==== RECORDS SUPPLIED

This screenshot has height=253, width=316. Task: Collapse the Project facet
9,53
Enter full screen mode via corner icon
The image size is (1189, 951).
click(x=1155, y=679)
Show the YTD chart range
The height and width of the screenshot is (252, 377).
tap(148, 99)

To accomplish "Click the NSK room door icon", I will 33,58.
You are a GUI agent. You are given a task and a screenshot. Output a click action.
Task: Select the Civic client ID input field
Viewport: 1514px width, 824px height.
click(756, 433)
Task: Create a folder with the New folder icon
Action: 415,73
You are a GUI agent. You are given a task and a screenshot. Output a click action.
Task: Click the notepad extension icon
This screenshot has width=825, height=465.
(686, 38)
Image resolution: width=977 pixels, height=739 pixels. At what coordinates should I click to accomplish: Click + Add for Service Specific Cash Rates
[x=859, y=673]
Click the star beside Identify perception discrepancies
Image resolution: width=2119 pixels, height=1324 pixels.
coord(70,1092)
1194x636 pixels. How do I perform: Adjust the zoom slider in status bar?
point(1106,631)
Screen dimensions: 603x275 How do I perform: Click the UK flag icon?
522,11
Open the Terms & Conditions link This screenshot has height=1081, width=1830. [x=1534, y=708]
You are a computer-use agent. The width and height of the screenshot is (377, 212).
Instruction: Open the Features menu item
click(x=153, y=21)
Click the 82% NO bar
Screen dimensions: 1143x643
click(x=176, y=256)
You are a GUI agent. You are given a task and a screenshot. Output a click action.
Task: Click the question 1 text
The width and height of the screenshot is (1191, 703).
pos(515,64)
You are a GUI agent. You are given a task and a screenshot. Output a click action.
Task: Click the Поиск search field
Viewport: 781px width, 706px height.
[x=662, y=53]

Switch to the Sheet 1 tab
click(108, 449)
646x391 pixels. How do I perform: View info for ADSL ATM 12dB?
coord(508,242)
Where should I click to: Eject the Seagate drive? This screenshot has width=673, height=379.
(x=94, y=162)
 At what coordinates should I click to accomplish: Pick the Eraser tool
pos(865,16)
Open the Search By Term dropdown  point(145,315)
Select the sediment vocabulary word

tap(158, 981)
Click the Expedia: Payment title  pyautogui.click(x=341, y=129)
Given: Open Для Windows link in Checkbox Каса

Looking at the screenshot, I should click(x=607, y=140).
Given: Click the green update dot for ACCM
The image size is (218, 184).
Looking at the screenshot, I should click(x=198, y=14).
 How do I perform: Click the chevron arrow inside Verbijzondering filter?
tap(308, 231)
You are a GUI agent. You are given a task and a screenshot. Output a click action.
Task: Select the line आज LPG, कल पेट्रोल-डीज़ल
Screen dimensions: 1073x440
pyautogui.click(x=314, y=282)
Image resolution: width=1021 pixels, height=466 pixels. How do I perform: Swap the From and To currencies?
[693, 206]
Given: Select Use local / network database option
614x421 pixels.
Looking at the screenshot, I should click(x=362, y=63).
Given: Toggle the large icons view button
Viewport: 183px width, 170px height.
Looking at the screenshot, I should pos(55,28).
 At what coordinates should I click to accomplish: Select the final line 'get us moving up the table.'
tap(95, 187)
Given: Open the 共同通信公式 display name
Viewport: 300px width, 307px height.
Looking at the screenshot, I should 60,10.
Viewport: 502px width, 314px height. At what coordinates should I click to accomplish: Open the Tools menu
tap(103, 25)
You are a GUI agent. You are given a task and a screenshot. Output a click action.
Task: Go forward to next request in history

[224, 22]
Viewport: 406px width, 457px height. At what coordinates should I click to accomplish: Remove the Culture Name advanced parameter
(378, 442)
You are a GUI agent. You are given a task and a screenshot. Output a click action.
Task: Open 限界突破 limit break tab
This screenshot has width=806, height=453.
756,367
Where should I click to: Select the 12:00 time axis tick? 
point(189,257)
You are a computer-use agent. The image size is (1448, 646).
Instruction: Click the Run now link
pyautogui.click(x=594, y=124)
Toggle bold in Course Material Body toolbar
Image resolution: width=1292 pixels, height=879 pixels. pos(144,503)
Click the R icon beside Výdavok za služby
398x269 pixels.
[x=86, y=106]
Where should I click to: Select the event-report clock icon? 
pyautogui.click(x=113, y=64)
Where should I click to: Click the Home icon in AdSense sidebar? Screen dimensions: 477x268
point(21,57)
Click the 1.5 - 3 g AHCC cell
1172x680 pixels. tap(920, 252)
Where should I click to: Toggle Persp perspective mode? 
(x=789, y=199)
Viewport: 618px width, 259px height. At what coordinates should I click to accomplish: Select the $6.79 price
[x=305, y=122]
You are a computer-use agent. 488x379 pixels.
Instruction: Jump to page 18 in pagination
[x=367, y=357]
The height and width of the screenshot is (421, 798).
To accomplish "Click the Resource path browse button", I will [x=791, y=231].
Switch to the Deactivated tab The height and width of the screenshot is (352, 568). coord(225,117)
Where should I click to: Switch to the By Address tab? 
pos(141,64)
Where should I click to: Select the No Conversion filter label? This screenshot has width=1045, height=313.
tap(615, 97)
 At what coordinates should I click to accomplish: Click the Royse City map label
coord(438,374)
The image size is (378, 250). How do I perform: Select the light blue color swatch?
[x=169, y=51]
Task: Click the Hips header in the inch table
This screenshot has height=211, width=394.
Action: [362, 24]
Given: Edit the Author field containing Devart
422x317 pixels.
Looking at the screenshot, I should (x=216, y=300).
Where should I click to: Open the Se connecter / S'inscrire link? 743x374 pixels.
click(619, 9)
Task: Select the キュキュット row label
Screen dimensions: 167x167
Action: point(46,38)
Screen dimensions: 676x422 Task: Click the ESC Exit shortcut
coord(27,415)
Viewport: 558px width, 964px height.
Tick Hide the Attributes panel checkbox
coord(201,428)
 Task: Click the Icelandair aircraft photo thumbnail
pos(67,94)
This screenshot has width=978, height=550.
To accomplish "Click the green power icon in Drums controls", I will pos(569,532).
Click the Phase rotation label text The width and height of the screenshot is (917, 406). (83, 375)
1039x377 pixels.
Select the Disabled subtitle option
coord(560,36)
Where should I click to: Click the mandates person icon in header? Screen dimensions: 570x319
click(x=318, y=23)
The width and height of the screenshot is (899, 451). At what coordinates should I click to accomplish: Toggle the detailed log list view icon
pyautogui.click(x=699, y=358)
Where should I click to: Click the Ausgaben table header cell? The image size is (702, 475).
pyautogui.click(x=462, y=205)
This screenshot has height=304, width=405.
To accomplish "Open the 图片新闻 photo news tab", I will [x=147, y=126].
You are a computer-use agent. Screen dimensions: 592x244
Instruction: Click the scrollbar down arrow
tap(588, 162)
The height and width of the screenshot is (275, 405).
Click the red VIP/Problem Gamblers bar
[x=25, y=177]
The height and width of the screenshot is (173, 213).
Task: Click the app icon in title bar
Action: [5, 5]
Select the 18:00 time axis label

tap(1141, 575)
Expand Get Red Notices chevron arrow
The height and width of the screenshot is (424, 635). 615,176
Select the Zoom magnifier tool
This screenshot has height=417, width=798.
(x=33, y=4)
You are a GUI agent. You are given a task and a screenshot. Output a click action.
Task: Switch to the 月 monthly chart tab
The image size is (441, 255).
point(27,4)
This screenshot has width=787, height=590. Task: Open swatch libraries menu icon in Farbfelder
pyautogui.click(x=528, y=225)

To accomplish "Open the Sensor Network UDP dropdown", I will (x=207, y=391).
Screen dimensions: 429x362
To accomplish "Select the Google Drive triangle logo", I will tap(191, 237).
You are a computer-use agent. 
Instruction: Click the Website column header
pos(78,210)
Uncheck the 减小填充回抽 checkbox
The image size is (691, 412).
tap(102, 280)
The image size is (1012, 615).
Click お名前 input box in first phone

========

* [ABOUT THIS TASK]: All of the data above should be output exactly.

* [REPLY TO THE TASK]:
This screenshot has height=253, width=316. Task: Collapse the Project facet
9,53
Enter full screen mode via corner icon
The image size is (1189, 951).
click(x=1155, y=679)
Show the YTD chart range
The height and width of the screenshot is (252, 377).
tap(148, 99)

To accomplish "Click the NSK room door icon", I will 33,58.
You are a GUI agent. You are given a task and a screenshot. Output a click action.
Task: Select the Civic client ID input field
Viewport: 1514px width, 824px height.
click(756, 433)
Task: Create a folder with the New folder icon
Action: 415,73
You are a GUI agent. You are given a task and a screenshot. Output a click action.
Task: Click the notepad extension icon
This screenshot has width=825, height=465.
(686, 38)
Image resolution: width=977 pixels, height=739 pixels. At what coordinates should I click to accomplish: Click + Add for Service Specific Cash Rates
[x=859, y=673]
Click the star beside Identify perception discrepancies
Image resolution: width=2119 pixels, height=1324 pixels.
coord(70,1092)
1194x636 pixels. How do I perform: Adjust the zoom slider in status bar?
point(1106,631)
Screen dimensions: 603x275 How do I perform: Click the UK flag icon?
522,11
Open the Terms & Conditions link This screenshot has height=1081, width=1830. [x=1534, y=708]
You are a computer-use agent. The width and height of the screenshot is (377, 212).
Instruction: Open the Features menu item
click(x=153, y=21)
Click the 82% NO bar
Screen dimensions: 1143x643
click(x=176, y=256)
You are a GUI agent. You are given a task and a screenshot. Output a click action.
Task: Click the question 1 text
The width and height of the screenshot is (1191, 703).
pos(515,64)
You are a GUI agent. You are given a task and a screenshot. Output a click action.
Task: Click the Поиск search field
Viewport: 781px width, 706px height.
[x=662, y=53]

Switch to the Sheet 1 tab
click(108, 449)
646x391 pixels. How do I perform: View info for ADSL ATM 12dB?
coord(508,242)
Where should I click to: Eject the Seagate drive? This screenshot has width=673, height=379.
(x=94, y=162)
 At what coordinates should I click to accomplish: Pick the Eraser tool
pos(865,16)
Open the Search By Term dropdown  point(145,315)
Select the sediment vocabulary word

tap(158, 981)
Click the Expedia: Payment title  pyautogui.click(x=341, y=129)
Given: Open Для Windows link in Checkbox Каса

Looking at the screenshot, I should click(x=607, y=140).
Given: Click the green update dot for ACCM
The image size is (218, 184).
Looking at the screenshot, I should click(x=198, y=14).
 How do I perform: Click the chevron arrow inside Verbijzondering filter?
tap(308, 231)
You are a GUI agent. You are given a task and a screenshot. Output a click action.
Task: Select the line आज LPG, कल पेट्रोल-डीज़ल
Screen dimensions: 1073x440
pyautogui.click(x=314, y=282)
Image resolution: width=1021 pixels, height=466 pixels. How do I perform: Swap the From and To currencies?
[693, 206]
Given: Select Use local / network database option
614x421 pixels.
Looking at the screenshot, I should click(x=362, y=63).
Given: Toggle the large icons view button
Viewport: 183px width, 170px height.
Looking at the screenshot, I should pos(55,28).
 At what coordinates should I click to accomplish: Select the final line 'get us moving up the table.'
tap(95, 187)
Given: Open the 共同通信公式 display name
Viewport: 300px width, 307px height.
Looking at the screenshot, I should 60,10.
Viewport: 502px width, 314px height. At what coordinates should I click to accomplish: Open the Tools menu
tap(103, 25)
You are a GUI agent. You are given a task and a screenshot. Output a click action.
Task: Go forward to next request in history

[224, 22]
Viewport: 406px width, 457px height. At what coordinates should I click to accomplish: Remove the Culture Name advanced parameter
(378, 442)
You are a GUI agent. You are given a task and a screenshot. Output a click action.
Task: Open 限界突破 limit break tab
This screenshot has width=806, height=453.
756,367
Where should I click to: Select the 12:00 time axis tick? 
point(189,257)
You are a computer-use agent. The image size is (1448, 646).
Instruction: Click the Run now link
pyautogui.click(x=594, y=124)
Toggle bold in Course Material Body toolbar
Image resolution: width=1292 pixels, height=879 pixels. pos(144,503)
Click the R icon beside Výdavok za služby
398x269 pixels.
[x=86, y=106]
Where should I click to: Select the event-report clock icon? 
pyautogui.click(x=113, y=64)
Where should I click to: Click the Home icon in AdSense sidebar? Screen dimensions: 477x268
point(21,57)
Click the 1.5 - 3 g AHCC cell
1172x680 pixels. tap(920, 252)
Where should I click to: Toggle Persp perspective mode? 
(x=789, y=199)
Viewport: 618px width, 259px height. At what coordinates should I click to accomplish: Select the $6.79 price
[x=305, y=122]
You are a computer-use agent. 488x379 pixels.
Instruction: Jump to page 18 in pagination
[x=367, y=357]
The height and width of the screenshot is (421, 798).
To accomplish "Click the Resource path browse button", I will [x=791, y=231].
Switch to the Deactivated tab The height and width of the screenshot is (352, 568). coord(225,117)
Where should I click to: Switch to the By Address tab? 
pos(141,64)
Where should I click to: Select the No Conversion filter label? This screenshot has width=1045, height=313.
tap(615, 97)
 At what coordinates should I click to accomplish: Click the Royse City map label
coord(438,374)
The image size is (378, 250). How do I perform: Select the light blue color swatch?
[x=169, y=51]
Task: Click the Hips header in the inch table
This screenshot has height=211, width=394.
Action: [362, 24]
Given: Edit the Author field containing Devart
422x317 pixels.
Looking at the screenshot, I should (x=216, y=300).
Where should I click to: Open the Se connecter / S'inscrire link? 743x374 pixels.
click(619, 9)
Task: Select the キュキュット row label
Screen dimensions: 167x167
Action: point(46,38)
Screen dimensions: 676x422 Task: Click the ESC Exit shortcut
coord(27,415)
Viewport: 558px width, 964px height.
Tick Hide the Attributes panel checkbox
coord(201,428)
 Task: Click the Icelandair aircraft photo thumbnail
pos(67,94)
This screenshot has width=978, height=550.
To accomplish "Click the green power icon in Drums controls", I will pos(569,532).
Click the Phase rotation label text The width and height of the screenshot is (917, 406). (83, 375)
1039x377 pixels.
Select the Disabled subtitle option
coord(560,36)
Where should I click to: Click the mandates person icon in header? Screen dimensions: 570x319
click(x=318, y=23)
The width and height of the screenshot is (899, 451). At what coordinates should I click to accomplish: Toggle the detailed log list view icon
pyautogui.click(x=699, y=358)
Where should I click to: Click the Ausgaben table header cell? The image size is (702, 475).
pyautogui.click(x=462, y=205)
This screenshot has height=304, width=405.
To accomplish "Open the 图片新闻 photo news tab", I will [x=147, y=126].
You are a computer-use agent. Screen dimensions: 592x244
Instruction: Click the scrollbar down arrow
tap(588, 162)
The height and width of the screenshot is (275, 405).
Click the red VIP/Problem Gamblers bar
[x=25, y=177]
The height and width of the screenshot is (173, 213).
Task: Click the app icon in title bar
Action: [5, 5]
Select the 18:00 time axis label

tap(1141, 575)
Expand Get Red Notices chevron arrow
The height and width of the screenshot is (424, 635). 615,176
Select the Zoom magnifier tool
This screenshot has height=417, width=798.
(x=33, y=4)
You are a GUI agent. You are given a task and a screenshot. Output a click action.
Task: Switch to the 月 monthly chart tab
The image size is (441, 255).
point(27,4)
This screenshot has width=787, height=590. Task: Open swatch libraries menu icon in Farbfelder
pyautogui.click(x=528, y=225)

To accomplish "Open the Sensor Network UDP dropdown", I will (x=207, y=391).
Screen dimensions: 429x362
To accomplish "Select the Google Drive triangle logo", I will tap(191, 237).
You are a computer-use agent. 
Instruction: Click the Website column header
pos(78,210)
Uncheck the 减小填充回抽 checkbox
The image size is (691, 412).
tap(102, 280)
The image size is (1012, 615).
Click お名前 input box in first phone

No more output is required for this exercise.